- _PROBLEM REQUIREMENTS_: Copy the records below character for character, starting at the line that contains "Click the 'Where's" and ending with the final line of the records.

----------------

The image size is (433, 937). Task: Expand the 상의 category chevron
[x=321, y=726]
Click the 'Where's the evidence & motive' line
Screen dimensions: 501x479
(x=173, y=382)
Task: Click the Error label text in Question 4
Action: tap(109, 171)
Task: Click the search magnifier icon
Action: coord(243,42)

----------------

- _TASK RESULT_:
Click the 'Where's the evidence & motive' line
Screen dimensions: 501x479
(x=173, y=382)
Task: Click the Error label text in Question 4
Action: tap(109, 171)
Task: Click the search magnifier icon
Action: coord(243,42)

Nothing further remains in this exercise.